Hand-held shot of a couple taking a selfie, and selfie from shoot
I’m always trying to find the best way to get genuine expressions. With my last shoot I tried a new thing. I would ask them questions, but told them to not answer with words, but pretend they’re mute and answer with expressions. I can get personal, so the reactions so far have been pretty good, even if it’s just them being embarrassed! – it’s still a genuine emotion.
For my technique, it’s all about the eyes. I ask the models not to wear patterns, and have clothes that are neutral in tone as possible. I want nothing to distract from their face and eyes, and the expression to be what draws the viewer in.
Dissolve: What are your most successful clips?
One or two people using devices with an obvious hand-held look seem to be selling the best. I generally shoot the kind of clips I was always seeking as an art director working in Seattle. Because of all the tech start-ups, and big companies like Microsoft, we always needed shots of people using devices in genuine way. The existing stock footage felt contrived and overly produced.
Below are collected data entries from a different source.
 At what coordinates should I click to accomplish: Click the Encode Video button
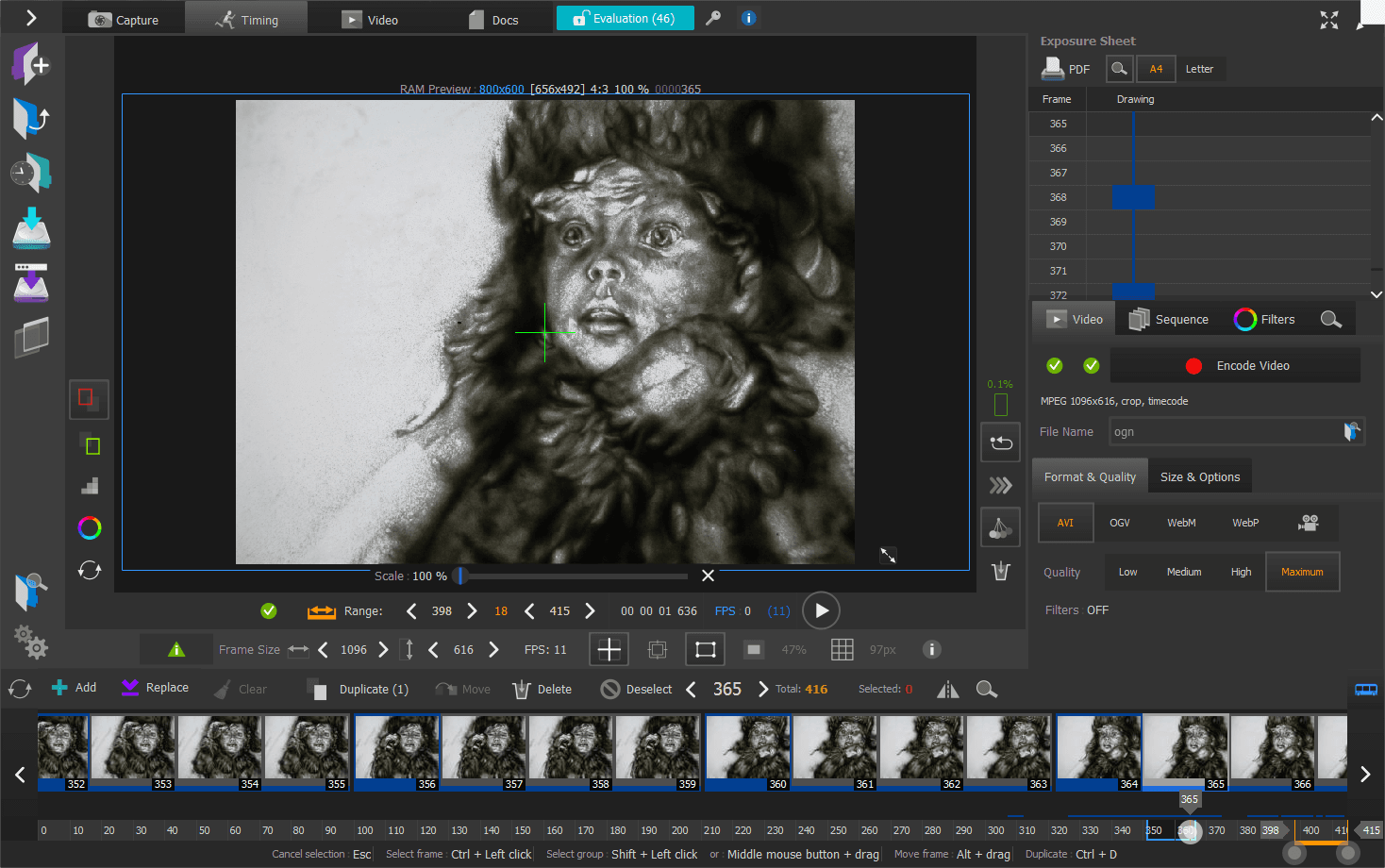tap(1236, 366)
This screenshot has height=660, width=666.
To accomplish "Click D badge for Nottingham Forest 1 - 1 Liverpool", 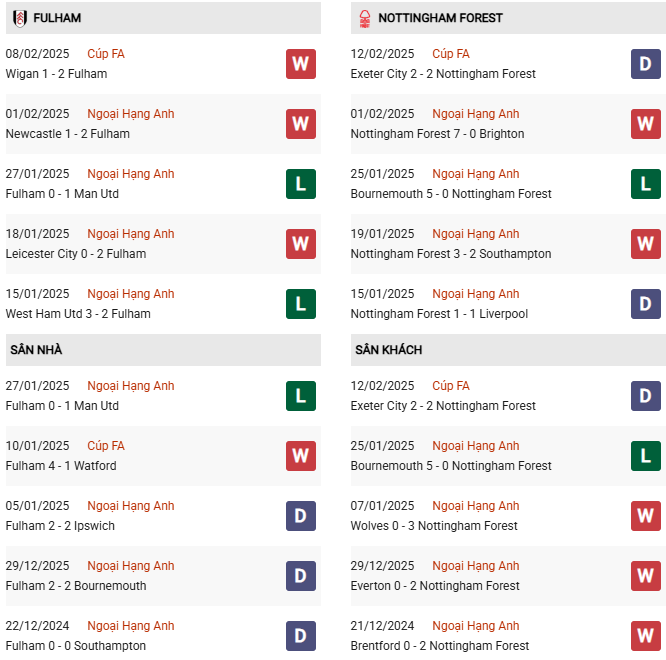I will pyautogui.click(x=645, y=304).
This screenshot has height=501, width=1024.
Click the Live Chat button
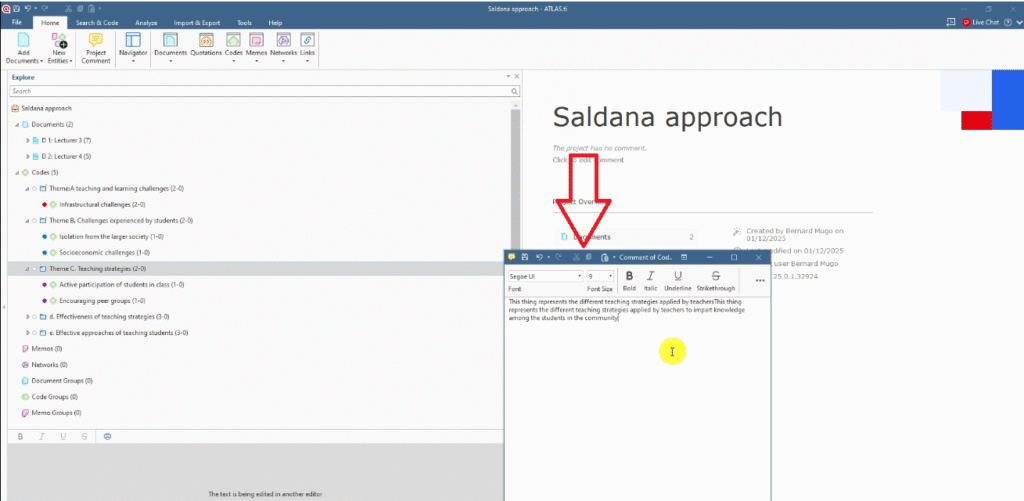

One clip, which is just a quiet portrait where I pull in on a woman with shallow depth of focus sells repeatedly. I’m fascinated with tattoos, and tend to use models with a lot of tattoo coverage. Something about watching exotic looking people doing ordinary, everyday things fascinates me.
Dissolve: What kind of gear do you use?
I use a Canon 5D Mark III, and a Lumix GH4 for slow motion. I recently tried a Blackmagic production 4K for handheld, but it proved too heavy. The Canon work far and away sells the best, so I’ll be moving to the 5D Mark IV for most of my future work.
For my docs, I’m looking to move to bigger/better like say, an Ursa mini or whatever, but for stock, the DSLRs are best for the intimate style that’s my little niche. I prefer macro lenses for shallow depth of field, and go back and forth between a 55 macro, a 50 and 100 macro.
As for post-production — I deliver my stock footage raw, but for my docs I like Red Giant’s Magic Bullet Suite. For post I use Film and Looks extensively in my documentary work. It’s great for shedding that “video look.” It’s incredibly powerful software, and I think an amazing dollar value for what you get.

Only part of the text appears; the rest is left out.